Professional wrestling career
After returning to Hawaii after leaving the United States Air Force, 50th State Big Time Wrestling promoter Ed Francis convinced Kamaka to try professional wrestling. He was given the name Tor Kamata in reference to Tomas De Torquemada of the Spanish Inquisition. He also worked as Mr. Moto, holding the American Wrestling Association's AWA World Tag Team Championship with Mitsu Arakawa.  One of his signature moves, the "judo chop" became a popular phrase for all types of martial arts strikes in the 1960s, even being mentioned by Snoopy in the comic strip "Peanuts" (21 December 1964, 14 January 1967). A generation later, the phrase was satirised in the Austin Powers films.

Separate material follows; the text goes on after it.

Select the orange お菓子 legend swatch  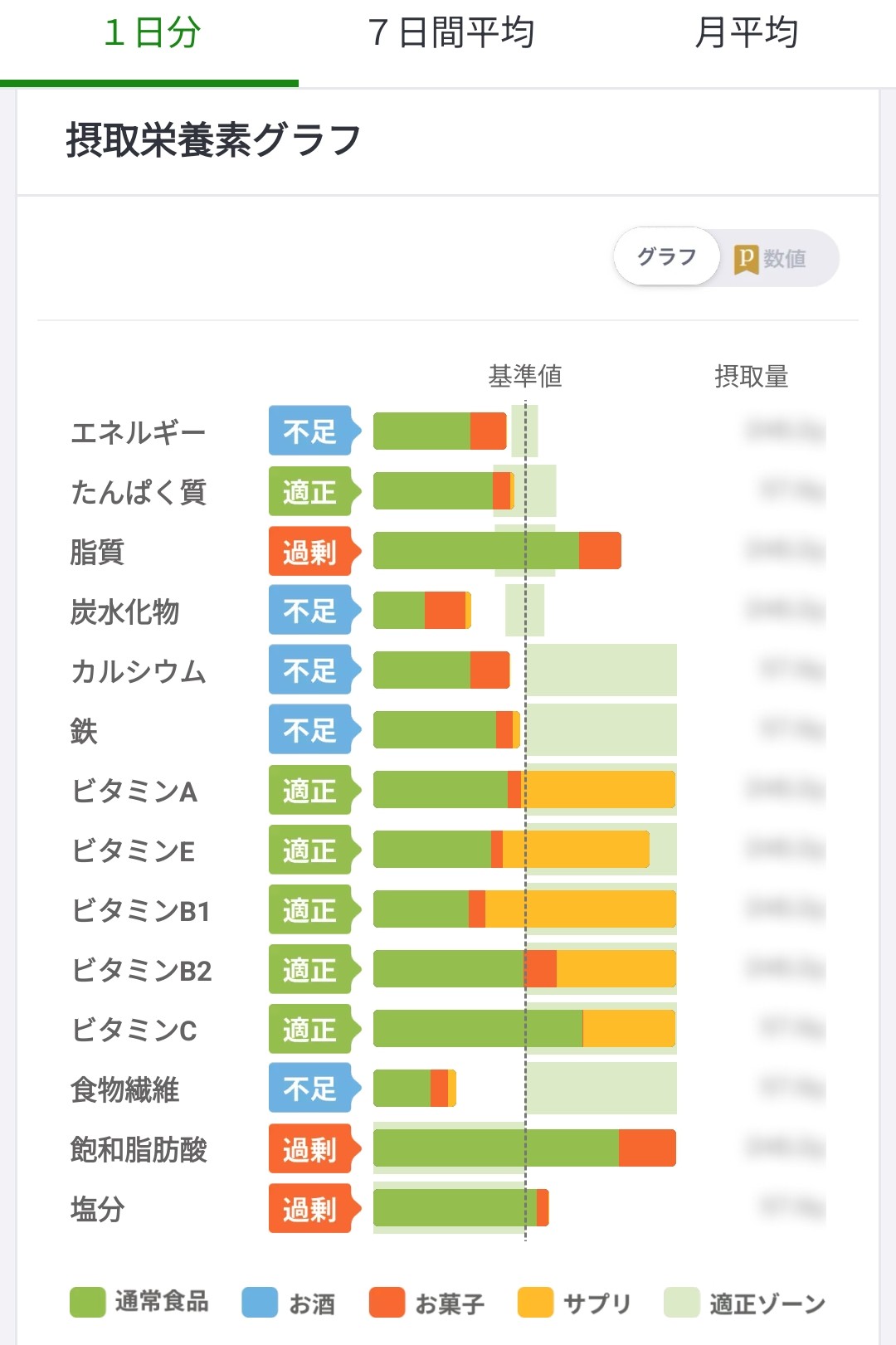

In the early 1970s, Kamata worked for Stampede Wrestling in Canada, where he held the Stampede North American Heavyweight Championship three times. In the promotion, he feuded with Dan Kroffat.

In 1976 and 1977, Kamata wrestled in the World Wide Wrestling Federation. Managed by Freddie Blassie, he had two memorable matches with Bob Backlund when Backlund was on the brink of becoming the WWWF Champion. In the first, Kamata threw salt into Backlund's eyes, which set the stage for a televised Texas Death match, aired May 7, 1977. Again Kamata threw salt in Backlund's eyes, so Backlund merely used the referee's shirt to wipe it out. Then Backlund delivered an Atomic Knee Drop and won the match. At the time, Superstar Billy Graham had just defeated Bruno Sammartino for the championship and Backlund was being built up as the number one contender.

Personal life
Kamata was an amateur wrestler during high school. He was a club bouncer before becoming a professional wrestler. He joined the United States Air Force and trained with amateur wrestlers in Turkey. During the 1970s, he owned restaurants in Calgary, Alberta, and Saskatoon, Saskatchewan, where he also ran a shiatsu business.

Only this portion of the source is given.